- [AVAILABLE RECORDS]:

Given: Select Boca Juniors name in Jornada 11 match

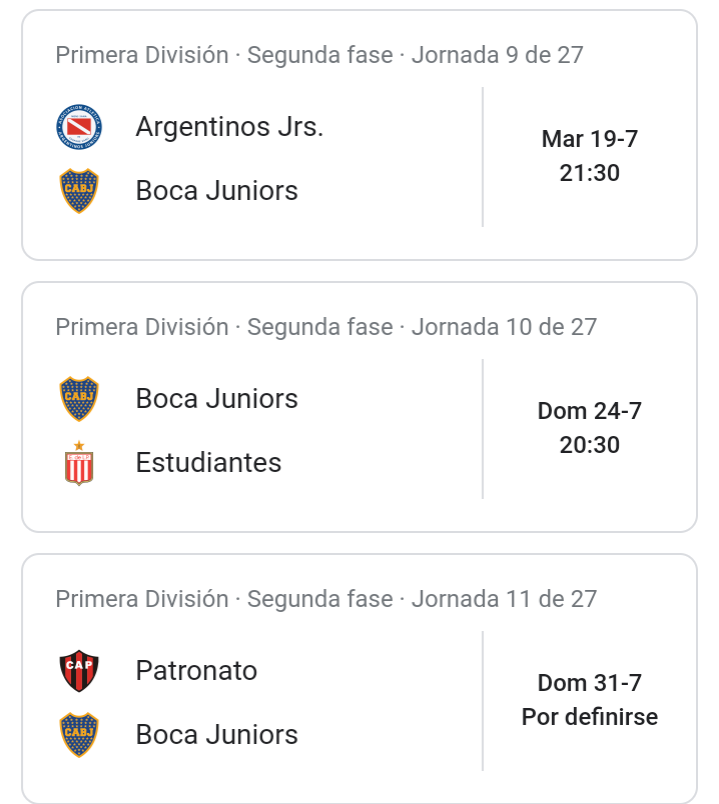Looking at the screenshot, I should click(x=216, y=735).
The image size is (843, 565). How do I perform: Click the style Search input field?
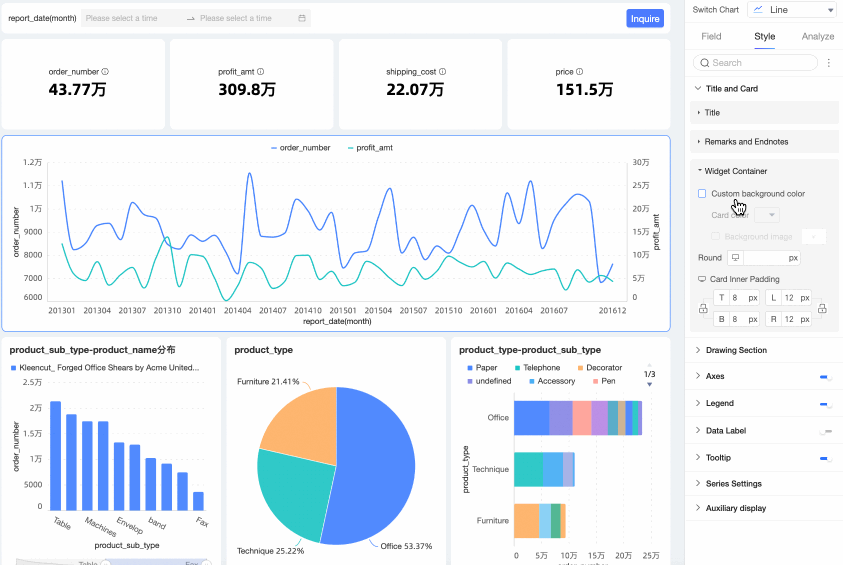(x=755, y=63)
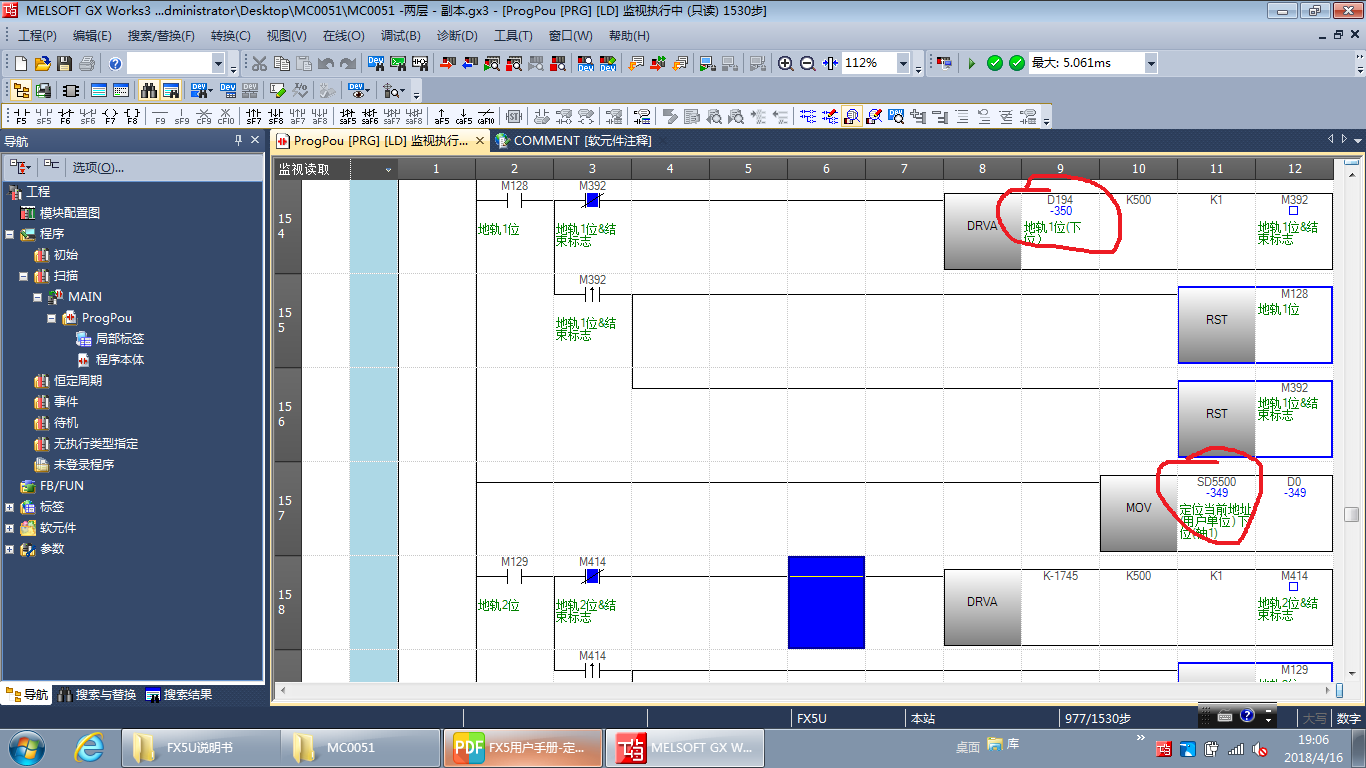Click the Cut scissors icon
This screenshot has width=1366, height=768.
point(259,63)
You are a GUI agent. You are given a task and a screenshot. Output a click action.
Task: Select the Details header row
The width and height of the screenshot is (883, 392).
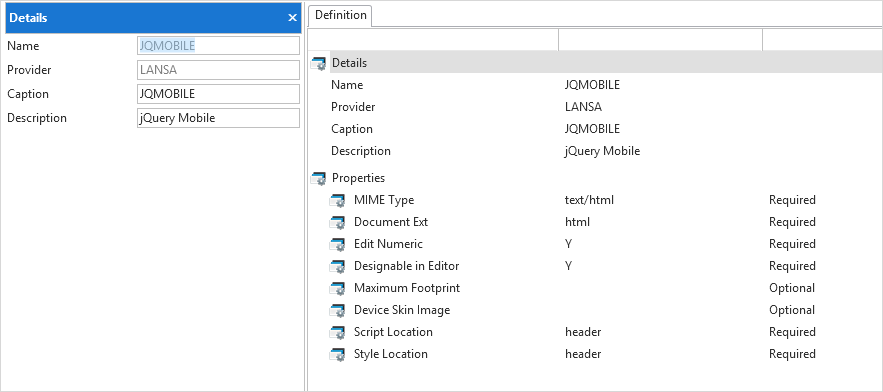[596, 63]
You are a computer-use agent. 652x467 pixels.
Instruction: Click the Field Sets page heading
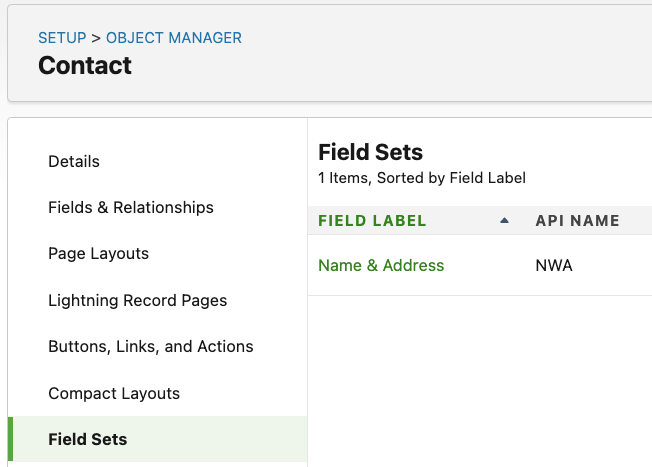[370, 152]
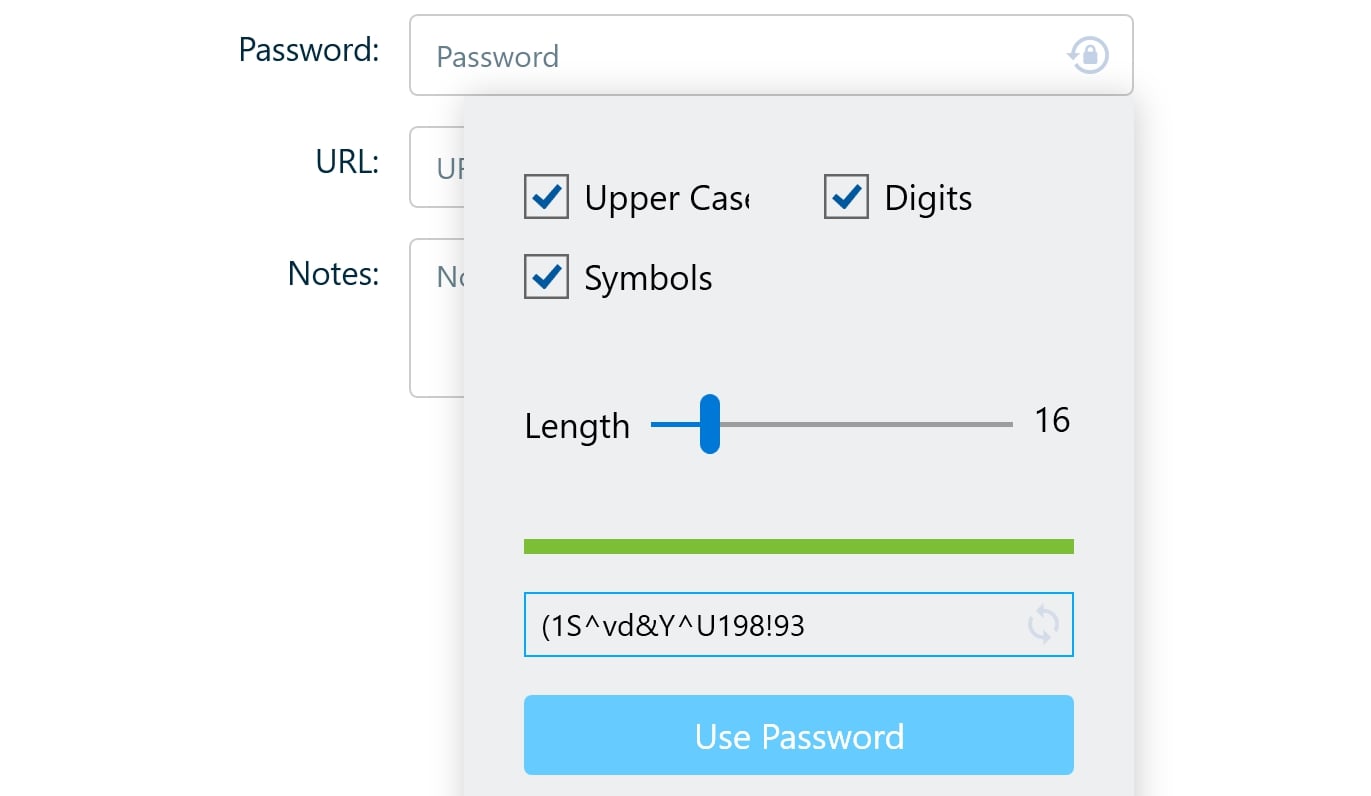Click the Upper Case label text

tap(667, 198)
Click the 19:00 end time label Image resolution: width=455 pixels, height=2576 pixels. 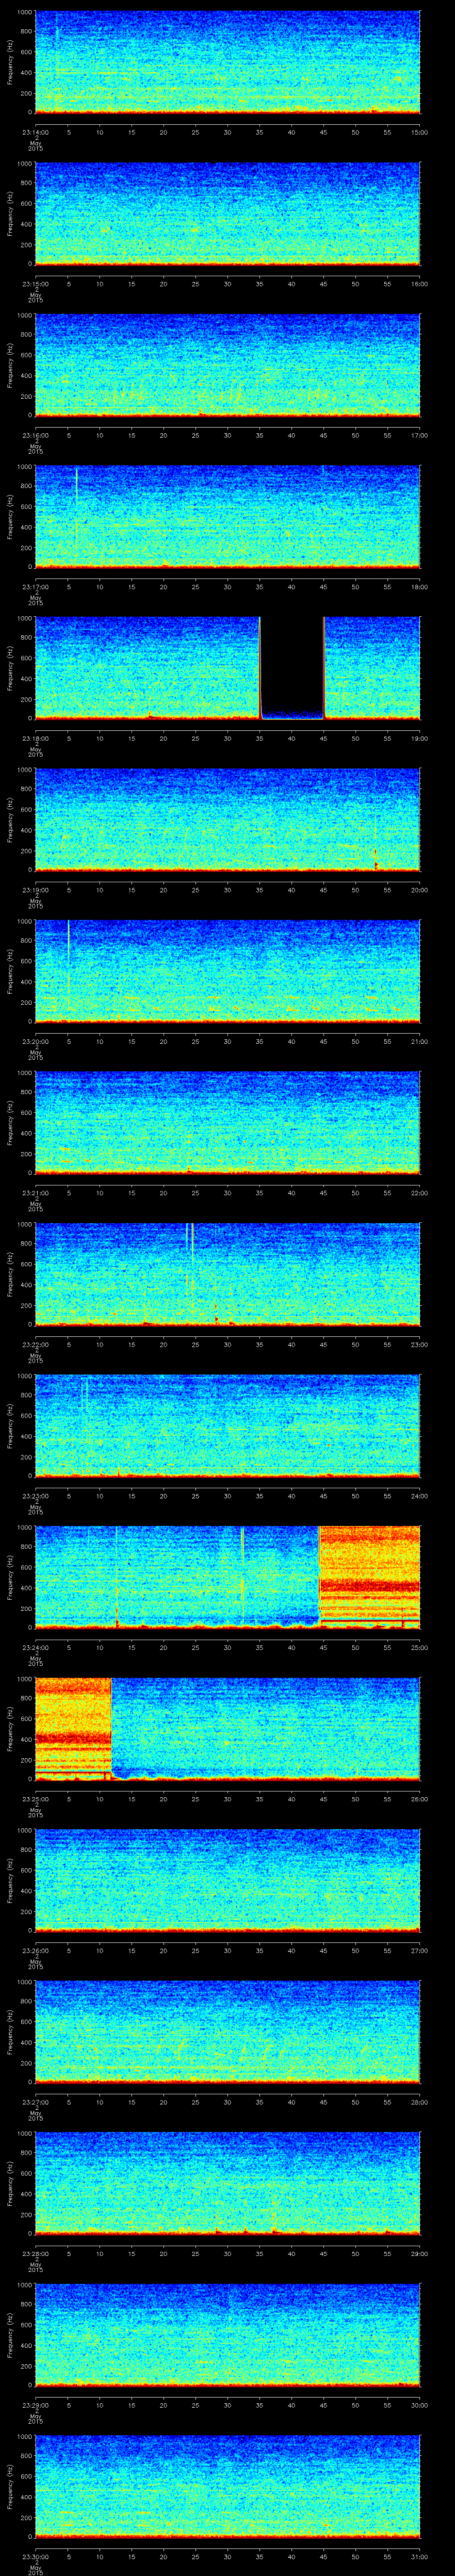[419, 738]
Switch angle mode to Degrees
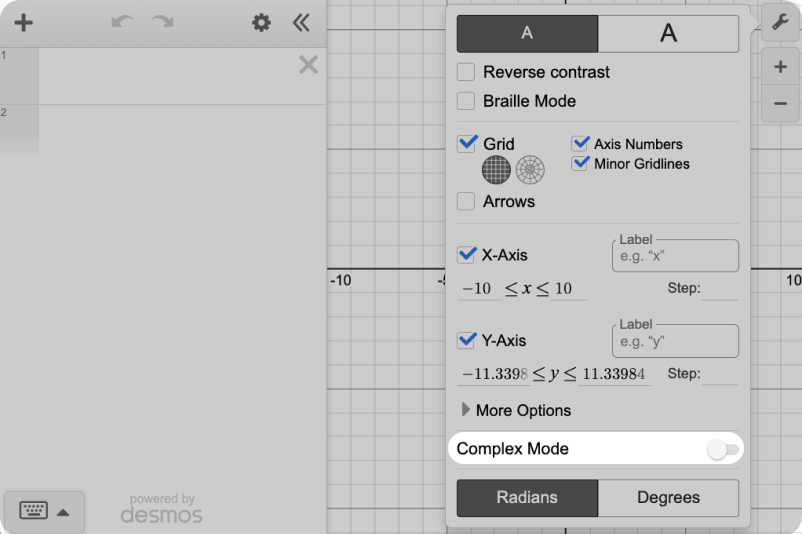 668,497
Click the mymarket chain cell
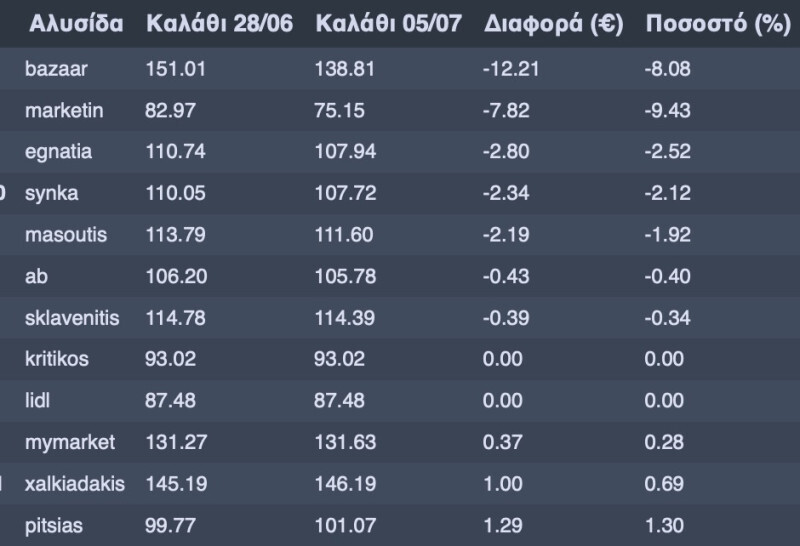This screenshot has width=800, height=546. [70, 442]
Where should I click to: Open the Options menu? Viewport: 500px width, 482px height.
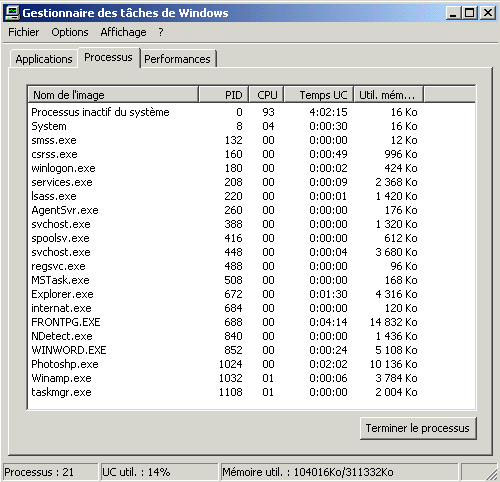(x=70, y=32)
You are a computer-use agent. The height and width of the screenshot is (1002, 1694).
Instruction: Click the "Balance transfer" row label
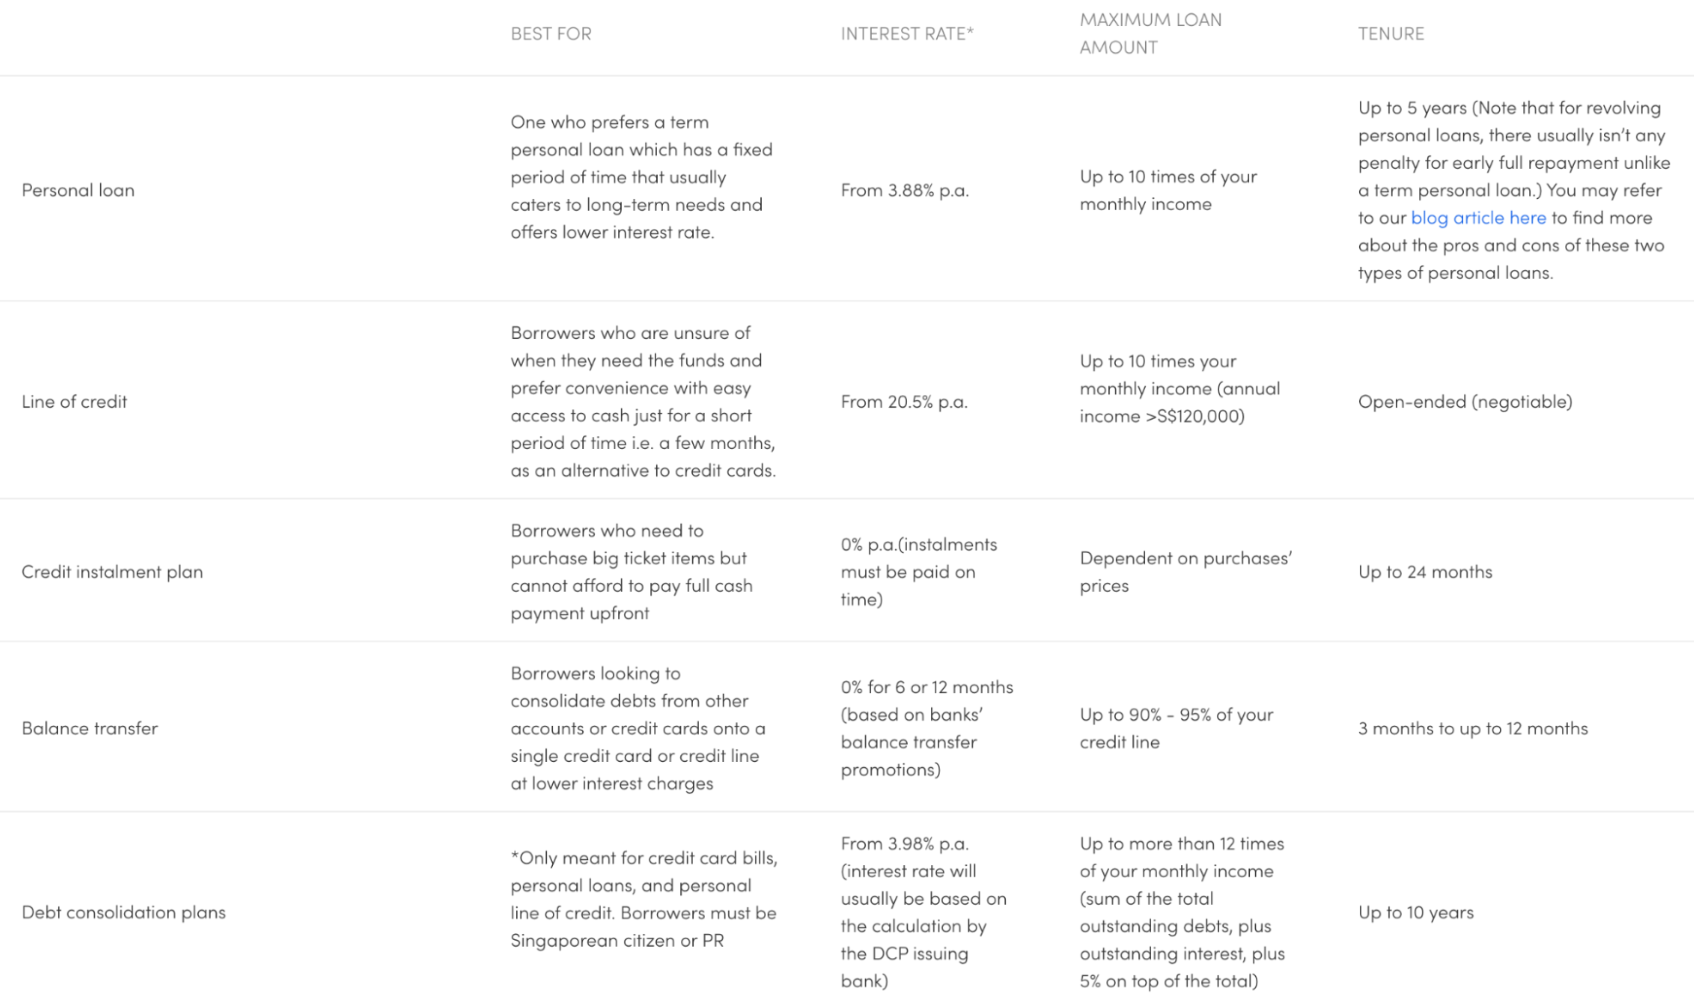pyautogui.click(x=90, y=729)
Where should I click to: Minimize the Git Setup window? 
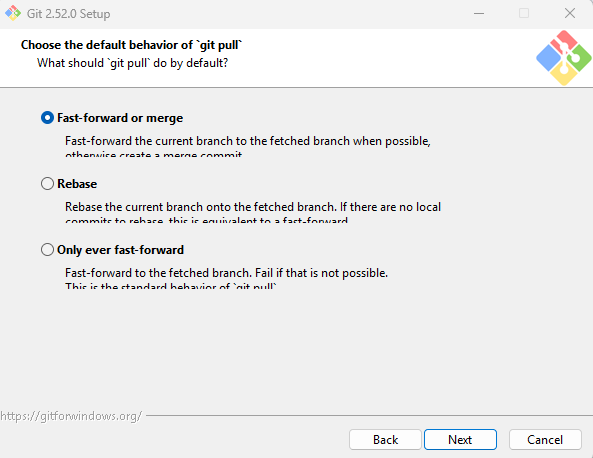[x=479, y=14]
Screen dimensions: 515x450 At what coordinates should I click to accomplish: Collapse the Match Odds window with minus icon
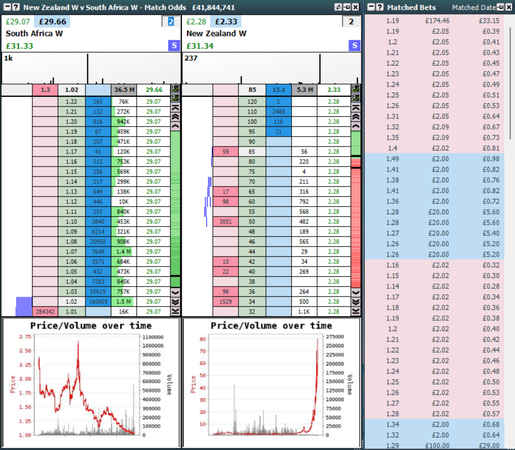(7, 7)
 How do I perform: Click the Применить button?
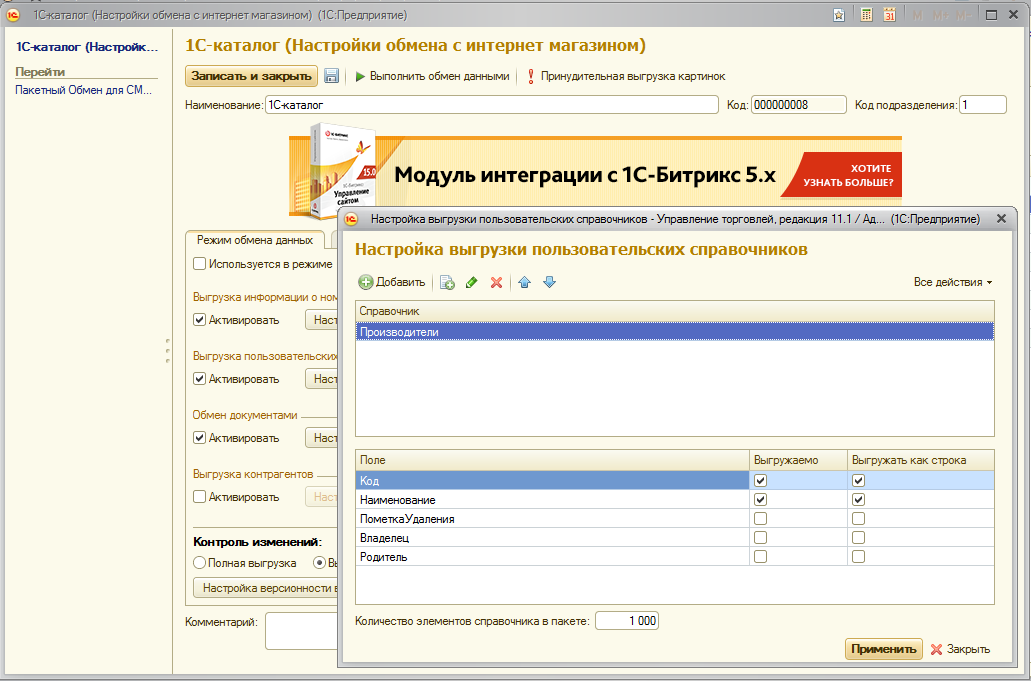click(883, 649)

- [INSTRUCTIONS TO FOLLOW]: Everything from the line with "Screen dimensions: 515x450" through the final line of the material is to be returned exactly, both ends included, apart from the pictures.

- [WRITTEN SOLUTION]:
Screen dimensions: 515x450 At what coordinates should I click to accomplish: Collapse the Match Odds window with minus icon
(7, 7)
 How do I perform: Click the Применить button?
click(883, 649)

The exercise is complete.